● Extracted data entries
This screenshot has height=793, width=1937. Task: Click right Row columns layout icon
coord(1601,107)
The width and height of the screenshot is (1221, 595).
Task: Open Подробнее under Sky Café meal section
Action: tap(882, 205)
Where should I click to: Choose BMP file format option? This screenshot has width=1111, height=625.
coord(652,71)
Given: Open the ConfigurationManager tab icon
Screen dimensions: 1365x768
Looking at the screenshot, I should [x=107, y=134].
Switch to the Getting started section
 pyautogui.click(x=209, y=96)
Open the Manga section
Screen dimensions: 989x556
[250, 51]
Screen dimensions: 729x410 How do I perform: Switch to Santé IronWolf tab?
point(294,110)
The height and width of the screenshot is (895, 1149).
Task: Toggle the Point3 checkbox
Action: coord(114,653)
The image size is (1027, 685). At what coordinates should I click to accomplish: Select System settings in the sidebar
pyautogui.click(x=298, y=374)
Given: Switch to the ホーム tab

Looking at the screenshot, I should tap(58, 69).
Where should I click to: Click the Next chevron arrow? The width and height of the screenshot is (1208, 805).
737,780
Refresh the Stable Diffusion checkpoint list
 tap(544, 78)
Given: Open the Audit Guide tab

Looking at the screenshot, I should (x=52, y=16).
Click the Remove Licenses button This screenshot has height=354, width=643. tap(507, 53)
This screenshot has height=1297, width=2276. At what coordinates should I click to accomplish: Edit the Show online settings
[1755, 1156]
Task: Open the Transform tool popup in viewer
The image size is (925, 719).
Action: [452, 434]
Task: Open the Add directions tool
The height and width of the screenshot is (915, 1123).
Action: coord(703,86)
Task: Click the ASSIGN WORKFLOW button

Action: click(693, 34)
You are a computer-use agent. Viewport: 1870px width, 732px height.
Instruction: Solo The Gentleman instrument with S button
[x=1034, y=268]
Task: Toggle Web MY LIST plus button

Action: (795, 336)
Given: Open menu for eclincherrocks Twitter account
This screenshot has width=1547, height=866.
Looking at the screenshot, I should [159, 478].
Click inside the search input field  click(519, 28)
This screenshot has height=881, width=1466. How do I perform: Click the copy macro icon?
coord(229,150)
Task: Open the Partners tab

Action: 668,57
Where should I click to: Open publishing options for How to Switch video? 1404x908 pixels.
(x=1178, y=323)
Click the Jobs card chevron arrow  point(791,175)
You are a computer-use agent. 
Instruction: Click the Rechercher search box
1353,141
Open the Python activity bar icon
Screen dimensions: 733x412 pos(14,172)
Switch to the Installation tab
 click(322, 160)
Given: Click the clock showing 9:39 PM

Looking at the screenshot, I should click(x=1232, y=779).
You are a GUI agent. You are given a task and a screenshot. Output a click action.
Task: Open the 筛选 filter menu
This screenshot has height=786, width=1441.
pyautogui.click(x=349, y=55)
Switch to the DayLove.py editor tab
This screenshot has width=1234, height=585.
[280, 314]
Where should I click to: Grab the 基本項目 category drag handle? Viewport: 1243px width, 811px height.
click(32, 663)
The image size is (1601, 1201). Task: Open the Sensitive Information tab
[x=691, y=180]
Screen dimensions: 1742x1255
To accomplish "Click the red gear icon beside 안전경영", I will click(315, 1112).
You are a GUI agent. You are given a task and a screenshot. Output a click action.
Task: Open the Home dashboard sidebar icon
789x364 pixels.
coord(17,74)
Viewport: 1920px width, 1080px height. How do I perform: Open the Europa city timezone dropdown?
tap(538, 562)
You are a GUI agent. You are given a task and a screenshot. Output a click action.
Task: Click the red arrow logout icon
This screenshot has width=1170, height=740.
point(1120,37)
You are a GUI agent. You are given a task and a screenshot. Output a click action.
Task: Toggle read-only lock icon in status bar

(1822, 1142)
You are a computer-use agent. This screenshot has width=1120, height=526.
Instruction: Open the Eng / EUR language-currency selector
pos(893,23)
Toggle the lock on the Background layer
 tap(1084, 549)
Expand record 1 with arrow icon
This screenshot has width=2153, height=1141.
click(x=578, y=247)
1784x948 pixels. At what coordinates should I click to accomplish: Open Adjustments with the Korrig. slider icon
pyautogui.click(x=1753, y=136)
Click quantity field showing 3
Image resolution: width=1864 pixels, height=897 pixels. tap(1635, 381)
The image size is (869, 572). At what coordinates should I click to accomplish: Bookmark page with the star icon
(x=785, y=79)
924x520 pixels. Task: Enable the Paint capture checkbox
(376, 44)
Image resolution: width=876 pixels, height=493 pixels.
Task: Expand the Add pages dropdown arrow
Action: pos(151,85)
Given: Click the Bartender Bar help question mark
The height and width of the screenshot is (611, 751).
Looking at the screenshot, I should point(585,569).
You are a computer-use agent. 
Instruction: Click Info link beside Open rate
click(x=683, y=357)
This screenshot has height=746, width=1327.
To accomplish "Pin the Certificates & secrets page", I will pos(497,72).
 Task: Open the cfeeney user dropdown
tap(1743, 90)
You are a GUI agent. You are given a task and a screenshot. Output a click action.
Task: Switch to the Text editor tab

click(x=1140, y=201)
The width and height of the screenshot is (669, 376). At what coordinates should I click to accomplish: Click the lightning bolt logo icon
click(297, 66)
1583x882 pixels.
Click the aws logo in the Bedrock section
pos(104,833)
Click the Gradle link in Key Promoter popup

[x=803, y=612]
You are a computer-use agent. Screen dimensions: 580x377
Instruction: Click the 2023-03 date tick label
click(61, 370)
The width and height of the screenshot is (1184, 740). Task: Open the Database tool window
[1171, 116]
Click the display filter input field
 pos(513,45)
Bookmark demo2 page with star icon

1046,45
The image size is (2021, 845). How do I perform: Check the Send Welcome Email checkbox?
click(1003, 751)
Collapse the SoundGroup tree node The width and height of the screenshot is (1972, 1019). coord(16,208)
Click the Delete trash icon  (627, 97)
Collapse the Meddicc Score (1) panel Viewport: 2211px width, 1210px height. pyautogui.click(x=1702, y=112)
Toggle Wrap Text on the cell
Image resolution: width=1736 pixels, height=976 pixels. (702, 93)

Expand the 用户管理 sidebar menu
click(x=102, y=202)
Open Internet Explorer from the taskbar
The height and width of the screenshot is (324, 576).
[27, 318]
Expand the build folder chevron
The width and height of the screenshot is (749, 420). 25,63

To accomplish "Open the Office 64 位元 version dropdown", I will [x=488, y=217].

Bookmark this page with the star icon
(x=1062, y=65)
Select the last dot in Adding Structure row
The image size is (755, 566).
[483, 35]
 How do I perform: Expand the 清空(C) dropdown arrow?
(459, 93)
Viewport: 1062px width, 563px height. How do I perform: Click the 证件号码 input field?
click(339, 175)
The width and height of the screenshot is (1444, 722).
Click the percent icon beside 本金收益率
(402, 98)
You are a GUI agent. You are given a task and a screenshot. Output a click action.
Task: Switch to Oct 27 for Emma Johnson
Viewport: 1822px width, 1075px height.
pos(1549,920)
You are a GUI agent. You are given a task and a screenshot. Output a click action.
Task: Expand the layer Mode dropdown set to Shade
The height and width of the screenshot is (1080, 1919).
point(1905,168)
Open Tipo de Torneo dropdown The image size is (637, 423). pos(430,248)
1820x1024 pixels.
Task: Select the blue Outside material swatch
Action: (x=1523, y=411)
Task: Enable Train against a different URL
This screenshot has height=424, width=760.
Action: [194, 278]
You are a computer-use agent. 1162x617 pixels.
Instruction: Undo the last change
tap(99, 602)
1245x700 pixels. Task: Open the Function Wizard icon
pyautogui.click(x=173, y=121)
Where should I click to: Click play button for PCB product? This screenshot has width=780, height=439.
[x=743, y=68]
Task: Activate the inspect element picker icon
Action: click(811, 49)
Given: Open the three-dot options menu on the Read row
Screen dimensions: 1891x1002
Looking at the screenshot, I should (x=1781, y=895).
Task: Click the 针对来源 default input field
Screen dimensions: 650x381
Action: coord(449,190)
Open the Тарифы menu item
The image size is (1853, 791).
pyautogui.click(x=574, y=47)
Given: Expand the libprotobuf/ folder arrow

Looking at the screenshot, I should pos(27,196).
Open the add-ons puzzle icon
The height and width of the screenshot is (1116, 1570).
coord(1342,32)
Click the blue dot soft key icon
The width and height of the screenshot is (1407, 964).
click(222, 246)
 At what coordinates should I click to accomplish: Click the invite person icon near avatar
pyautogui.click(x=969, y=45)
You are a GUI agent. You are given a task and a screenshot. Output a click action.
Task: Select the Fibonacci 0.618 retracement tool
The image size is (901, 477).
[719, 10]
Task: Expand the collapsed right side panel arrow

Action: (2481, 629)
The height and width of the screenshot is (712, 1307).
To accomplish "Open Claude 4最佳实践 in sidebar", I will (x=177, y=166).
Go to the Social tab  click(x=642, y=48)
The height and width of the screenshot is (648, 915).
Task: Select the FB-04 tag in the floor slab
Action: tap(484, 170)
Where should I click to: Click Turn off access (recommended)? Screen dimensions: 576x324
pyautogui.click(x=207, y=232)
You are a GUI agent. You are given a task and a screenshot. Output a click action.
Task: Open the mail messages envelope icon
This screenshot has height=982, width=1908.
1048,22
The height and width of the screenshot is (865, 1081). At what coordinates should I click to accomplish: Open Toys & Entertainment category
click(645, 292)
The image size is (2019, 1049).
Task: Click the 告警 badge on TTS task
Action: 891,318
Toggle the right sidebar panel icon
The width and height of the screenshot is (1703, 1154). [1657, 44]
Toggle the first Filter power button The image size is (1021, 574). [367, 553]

● Activity
Nothing but a number belongs in the answer, namely how many lines above include "computer".

● Solved problem
6